A chávena foi-me oferecida e custou a quantia de 2 euros. 
Não é um tesouro mas é claro que, para mim, torna-se num. 
Além do dourado a chávena é branca e tem um azul celeste.

Retirado do site acima assinalado


A deambular pela feira, a minha alma ficou presa a variadíssimas coisas, com preços nada semelhantes, mas há que fazer obras em casa e por isso ter cuidado com os gastos.

A peça que me custou mais dinheiro (10 euros), não está perfeita, não sei se é verdadeira,  conjecturei que poderia ser de um serviço de brincar pois mede 16,3x12,2 cm, mas eventualmente, poderá ter uma utilidade mais prosaica. Foi confeccionada em Coimbra como mostra o reverso da travessinha.

Comprei  mais três peças, duas delas do mais kitsch possível, pediram-me 50 cêntimos por cada. O meu gosto nestas peças prende-se com o espírito popular. Não sei o que vou fazer com elas, talvez sejam dignas da minha cozinha. A primeira é de barro, não vale nada, e mede 7x7,5 cm e a segunda, 10,5x 6 cm.

 A última peça é a Nossa Senhora da Conceição em pó de pedra (?).
Não está completa e é pouco perfeita, tem um furo na base e mede 7 cm.

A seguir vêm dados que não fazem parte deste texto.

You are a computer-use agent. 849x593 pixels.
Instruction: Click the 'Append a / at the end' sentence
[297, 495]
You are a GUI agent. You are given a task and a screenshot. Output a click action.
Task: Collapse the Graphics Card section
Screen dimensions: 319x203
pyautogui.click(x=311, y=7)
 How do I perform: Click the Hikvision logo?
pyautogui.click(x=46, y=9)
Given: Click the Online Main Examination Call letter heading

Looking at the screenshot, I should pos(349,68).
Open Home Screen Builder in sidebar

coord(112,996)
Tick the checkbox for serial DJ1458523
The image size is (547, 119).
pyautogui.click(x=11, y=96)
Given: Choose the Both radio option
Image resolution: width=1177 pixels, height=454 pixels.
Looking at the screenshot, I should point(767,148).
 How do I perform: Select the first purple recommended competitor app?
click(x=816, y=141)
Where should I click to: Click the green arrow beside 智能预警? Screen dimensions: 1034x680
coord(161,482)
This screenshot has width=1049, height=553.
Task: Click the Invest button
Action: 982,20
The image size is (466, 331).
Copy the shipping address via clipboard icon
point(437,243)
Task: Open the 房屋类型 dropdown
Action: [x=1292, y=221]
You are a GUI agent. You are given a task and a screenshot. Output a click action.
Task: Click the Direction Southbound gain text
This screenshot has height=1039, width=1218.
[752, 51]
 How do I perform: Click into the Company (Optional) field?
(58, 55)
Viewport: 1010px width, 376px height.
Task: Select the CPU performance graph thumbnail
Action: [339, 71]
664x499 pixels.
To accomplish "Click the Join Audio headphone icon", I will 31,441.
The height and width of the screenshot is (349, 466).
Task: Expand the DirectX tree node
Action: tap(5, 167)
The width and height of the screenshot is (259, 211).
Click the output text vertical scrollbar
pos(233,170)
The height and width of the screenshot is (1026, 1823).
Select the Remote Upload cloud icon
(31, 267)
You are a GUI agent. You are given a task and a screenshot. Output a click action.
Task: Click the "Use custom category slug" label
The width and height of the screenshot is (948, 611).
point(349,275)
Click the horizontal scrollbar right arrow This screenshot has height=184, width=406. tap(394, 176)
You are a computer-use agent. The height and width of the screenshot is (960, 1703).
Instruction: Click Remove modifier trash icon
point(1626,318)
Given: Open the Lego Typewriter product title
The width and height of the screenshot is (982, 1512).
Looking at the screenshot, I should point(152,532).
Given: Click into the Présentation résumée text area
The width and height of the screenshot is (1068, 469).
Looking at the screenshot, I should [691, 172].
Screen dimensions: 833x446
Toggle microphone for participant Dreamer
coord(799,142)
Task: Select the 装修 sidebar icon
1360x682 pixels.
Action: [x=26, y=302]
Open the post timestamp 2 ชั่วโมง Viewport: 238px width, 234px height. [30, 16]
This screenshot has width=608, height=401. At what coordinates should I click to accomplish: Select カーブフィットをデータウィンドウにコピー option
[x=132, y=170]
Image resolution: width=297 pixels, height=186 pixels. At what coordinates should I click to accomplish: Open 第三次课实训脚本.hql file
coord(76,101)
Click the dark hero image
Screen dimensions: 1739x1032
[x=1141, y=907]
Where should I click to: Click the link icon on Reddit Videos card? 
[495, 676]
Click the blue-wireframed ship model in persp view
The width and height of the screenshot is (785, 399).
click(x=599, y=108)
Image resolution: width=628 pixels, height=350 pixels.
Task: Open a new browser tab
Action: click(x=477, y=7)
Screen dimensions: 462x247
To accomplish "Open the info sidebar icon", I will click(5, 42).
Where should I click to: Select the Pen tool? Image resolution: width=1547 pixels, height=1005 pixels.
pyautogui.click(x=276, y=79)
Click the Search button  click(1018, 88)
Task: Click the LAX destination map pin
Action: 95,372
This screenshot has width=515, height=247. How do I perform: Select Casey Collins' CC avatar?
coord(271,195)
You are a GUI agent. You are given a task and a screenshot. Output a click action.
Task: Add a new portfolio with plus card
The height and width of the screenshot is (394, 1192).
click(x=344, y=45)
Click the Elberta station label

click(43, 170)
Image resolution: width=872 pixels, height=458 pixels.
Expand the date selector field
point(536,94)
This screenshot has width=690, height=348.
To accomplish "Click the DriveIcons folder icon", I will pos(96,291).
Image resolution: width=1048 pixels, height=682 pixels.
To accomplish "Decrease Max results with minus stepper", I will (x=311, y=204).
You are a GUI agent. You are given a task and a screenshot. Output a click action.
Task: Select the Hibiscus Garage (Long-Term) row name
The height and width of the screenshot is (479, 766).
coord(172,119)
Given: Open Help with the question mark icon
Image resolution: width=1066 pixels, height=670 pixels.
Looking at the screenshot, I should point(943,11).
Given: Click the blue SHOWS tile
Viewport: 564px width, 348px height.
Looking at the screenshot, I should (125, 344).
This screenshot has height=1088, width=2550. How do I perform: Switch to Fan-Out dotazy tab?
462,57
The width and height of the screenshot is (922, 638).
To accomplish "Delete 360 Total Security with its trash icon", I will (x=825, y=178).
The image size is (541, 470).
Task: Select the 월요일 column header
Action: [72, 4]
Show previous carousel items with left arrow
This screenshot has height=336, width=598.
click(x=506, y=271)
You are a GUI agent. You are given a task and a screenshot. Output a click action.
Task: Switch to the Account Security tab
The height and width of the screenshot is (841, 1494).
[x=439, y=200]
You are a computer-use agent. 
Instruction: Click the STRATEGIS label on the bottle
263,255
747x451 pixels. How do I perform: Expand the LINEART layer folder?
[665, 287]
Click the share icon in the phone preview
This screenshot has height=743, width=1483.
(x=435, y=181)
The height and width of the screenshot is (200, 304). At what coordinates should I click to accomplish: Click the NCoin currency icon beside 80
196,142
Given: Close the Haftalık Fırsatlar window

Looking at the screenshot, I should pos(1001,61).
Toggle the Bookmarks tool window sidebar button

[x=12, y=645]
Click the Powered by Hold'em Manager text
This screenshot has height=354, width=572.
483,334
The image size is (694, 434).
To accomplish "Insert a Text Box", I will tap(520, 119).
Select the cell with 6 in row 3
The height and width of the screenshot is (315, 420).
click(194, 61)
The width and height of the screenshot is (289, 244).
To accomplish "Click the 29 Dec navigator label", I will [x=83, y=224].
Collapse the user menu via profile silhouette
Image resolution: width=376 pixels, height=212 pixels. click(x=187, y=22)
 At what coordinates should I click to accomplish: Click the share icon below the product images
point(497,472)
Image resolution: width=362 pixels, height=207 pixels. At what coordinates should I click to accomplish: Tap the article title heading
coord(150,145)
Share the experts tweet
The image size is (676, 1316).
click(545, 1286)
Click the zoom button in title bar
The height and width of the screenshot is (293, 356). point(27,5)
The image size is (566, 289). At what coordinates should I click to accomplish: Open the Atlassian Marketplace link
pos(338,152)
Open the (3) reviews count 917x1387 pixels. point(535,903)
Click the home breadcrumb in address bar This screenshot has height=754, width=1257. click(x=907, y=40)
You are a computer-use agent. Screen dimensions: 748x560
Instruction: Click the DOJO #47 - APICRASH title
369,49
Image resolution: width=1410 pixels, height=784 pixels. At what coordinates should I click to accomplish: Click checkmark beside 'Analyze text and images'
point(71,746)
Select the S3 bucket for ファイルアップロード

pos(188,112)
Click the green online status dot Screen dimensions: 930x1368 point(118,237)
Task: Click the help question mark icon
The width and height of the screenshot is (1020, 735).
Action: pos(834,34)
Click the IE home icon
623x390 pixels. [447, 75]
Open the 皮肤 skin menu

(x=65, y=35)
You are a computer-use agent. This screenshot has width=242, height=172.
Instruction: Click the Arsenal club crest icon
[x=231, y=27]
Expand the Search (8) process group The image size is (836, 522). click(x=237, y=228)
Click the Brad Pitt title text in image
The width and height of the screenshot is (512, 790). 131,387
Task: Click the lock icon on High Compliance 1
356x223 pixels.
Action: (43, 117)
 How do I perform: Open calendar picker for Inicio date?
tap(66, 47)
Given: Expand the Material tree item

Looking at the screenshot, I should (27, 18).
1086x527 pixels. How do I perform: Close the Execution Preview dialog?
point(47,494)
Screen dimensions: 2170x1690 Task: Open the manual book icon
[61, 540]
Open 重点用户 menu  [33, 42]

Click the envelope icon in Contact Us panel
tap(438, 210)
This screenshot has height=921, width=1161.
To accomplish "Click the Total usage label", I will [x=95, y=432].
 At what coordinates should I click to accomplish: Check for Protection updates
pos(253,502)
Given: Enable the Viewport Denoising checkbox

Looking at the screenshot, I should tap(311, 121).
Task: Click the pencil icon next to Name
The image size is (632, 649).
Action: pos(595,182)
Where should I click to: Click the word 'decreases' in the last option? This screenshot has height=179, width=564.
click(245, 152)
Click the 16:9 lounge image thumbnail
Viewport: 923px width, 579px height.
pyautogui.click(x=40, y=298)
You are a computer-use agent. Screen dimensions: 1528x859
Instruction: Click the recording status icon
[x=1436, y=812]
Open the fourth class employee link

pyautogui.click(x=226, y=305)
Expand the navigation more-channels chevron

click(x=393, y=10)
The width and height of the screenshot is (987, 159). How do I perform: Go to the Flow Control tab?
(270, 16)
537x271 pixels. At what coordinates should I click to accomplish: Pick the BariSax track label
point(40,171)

Chegados aqui o que resta? 
As proporções. O espólio do engenheiro Gulbenkian é inatingível para o comum dos mortais. O que faria a alegria do engenheiro afortunado, talvez fizesse a minha, mas a minha de certeza que não faria a dele. Porquê? 
Porque me contento com tontarias, feminilidades sem nexo, tesouros de imaginação.
Em suma, há algo que nos une: a beleza que é algo que partilhamos e o bom gosto, julgo que também. Vejamos:

Vivia de tal modo no desejo de se ligar ao que achava belo que, nessa manhã em que de novo se embriagava com o esplendor de Constantinopla a despertar, formulou pela primeira vez a pergunta que começava a corroê-lo.
"O que é a beleza?"
Todas as manhãs desde que as aulas se iniciaram, o jovem Kaloust atravessava o estreito no vapor para ir para a escola. A viagem constituía o primeiro ponto alto do dia, sobretudo àquela hora em que a luz da alvorada adquiria tonalidades tão fascinantes que deixavam uma impressão indelével no seu gosto nascente pela harmonia estética. [p. 63]
(...) 
"O que é a beleza?" perguntou mister Washburn num tom que tornava claro ser aquela a última das interrogações introdutórias. "Pulchra sunt quae visa placent, enunciou S. Tomás de Aquino: a beleza é o que agrada aos nossos sentidos. Nada podia ser mais verdadeiro. Mas onde a encontramos exactamente? Nos objectos em si ou na pessoa que os contempla?" [p. 75].

José Rodrigues dos Santos, O Homem de Constantinopla. Lisboa: Gradiva, 2013.
[O livro narra acontecimentos verídicos encenados com a ficção].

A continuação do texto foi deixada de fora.